■ Prompt ■
Reproduce the rows verbatim, beginning at the very start and stopping after the line that contains "This screenshot has". Leave the pictures out of your copy.

(Records for finding displayed items)
* start *
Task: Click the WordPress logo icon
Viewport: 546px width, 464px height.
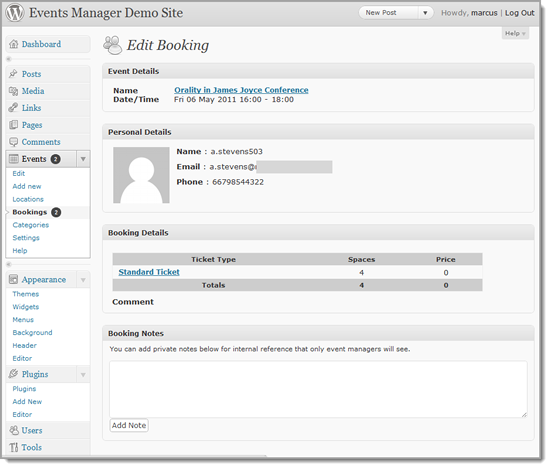Action: click(x=15, y=13)
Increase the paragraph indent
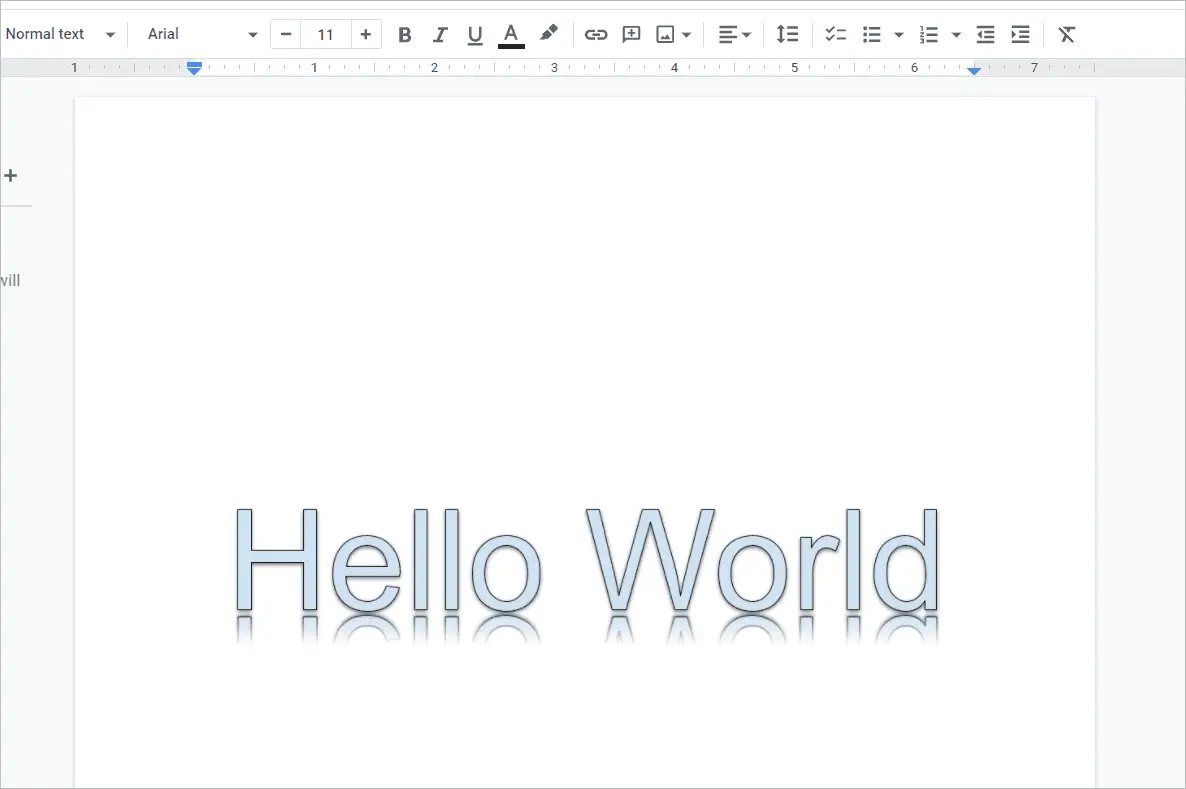This screenshot has height=789, width=1186. 1019,34
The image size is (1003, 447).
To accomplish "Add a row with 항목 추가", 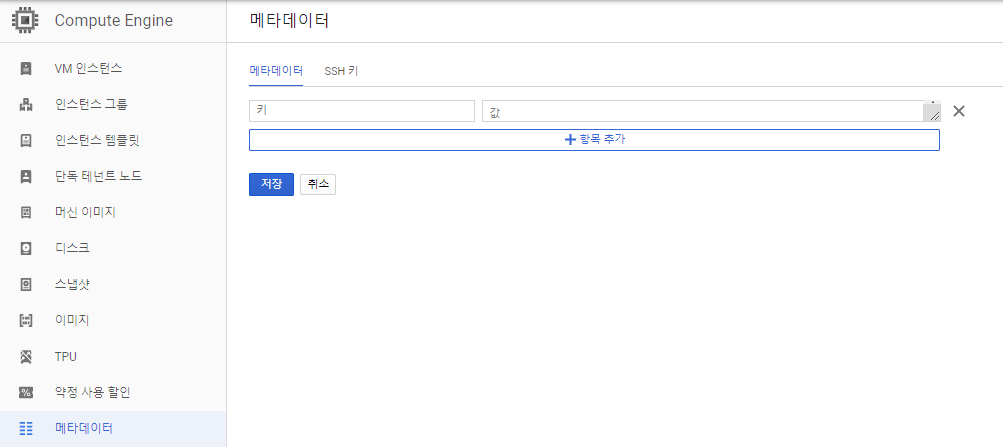I will click(x=594, y=140).
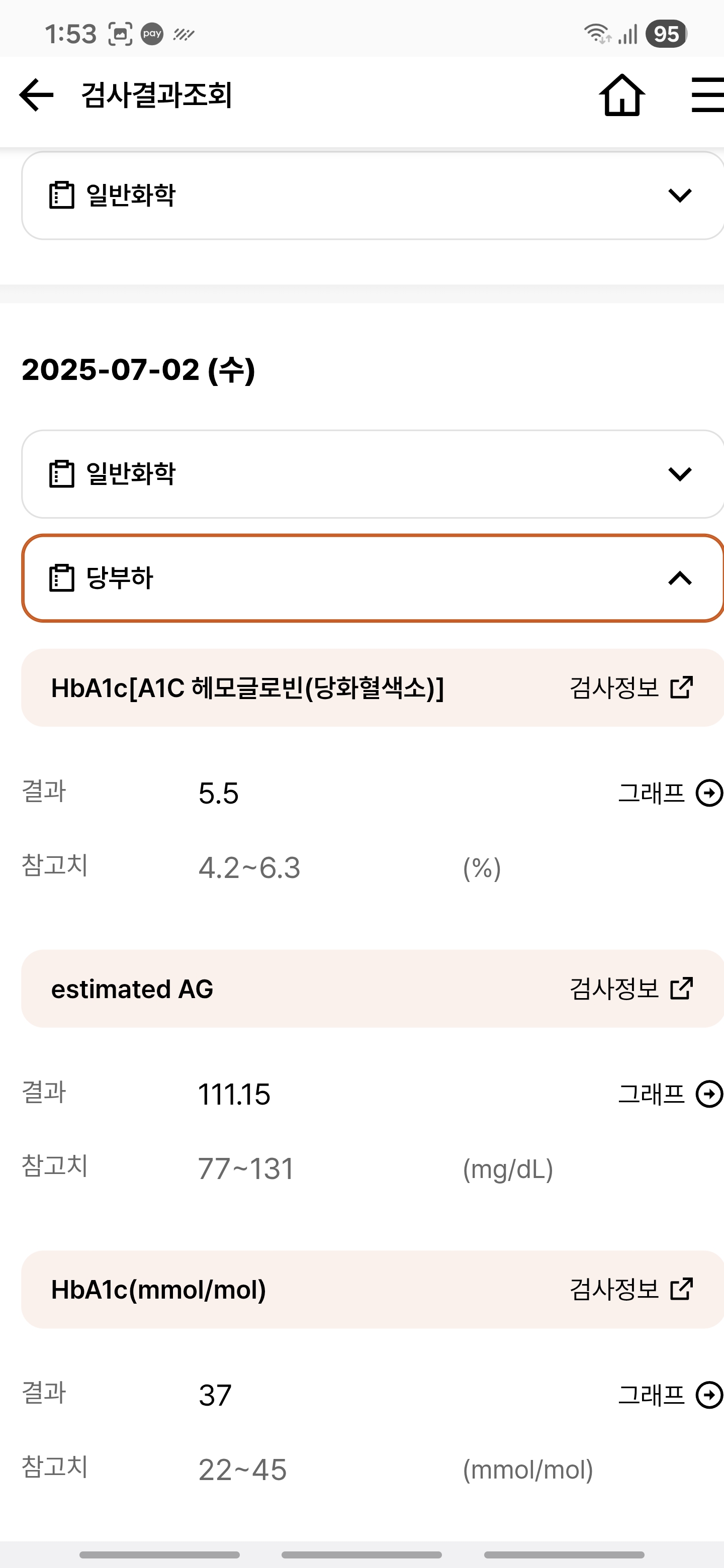The height and width of the screenshot is (1568, 724).
Task: Tap 검사정보 link for HbA1c(mmol/mol)
Action: click(x=614, y=1289)
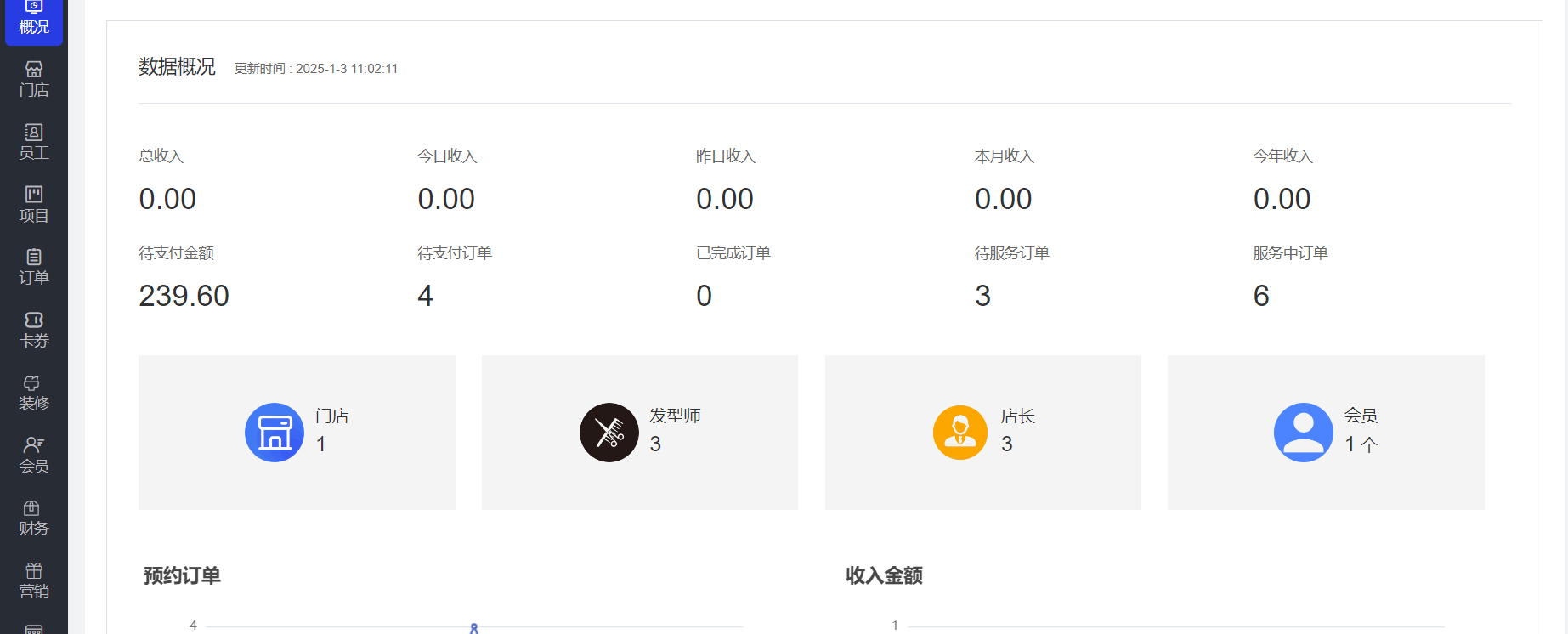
* end *
■ Written reply ■
Task: Click the WordPress logo icon
Viewport: 546px width, 464px height.
Action: click(x=15, y=13)
Increase the paragraph indent
This screenshot has height=789, width=1186. 1019,34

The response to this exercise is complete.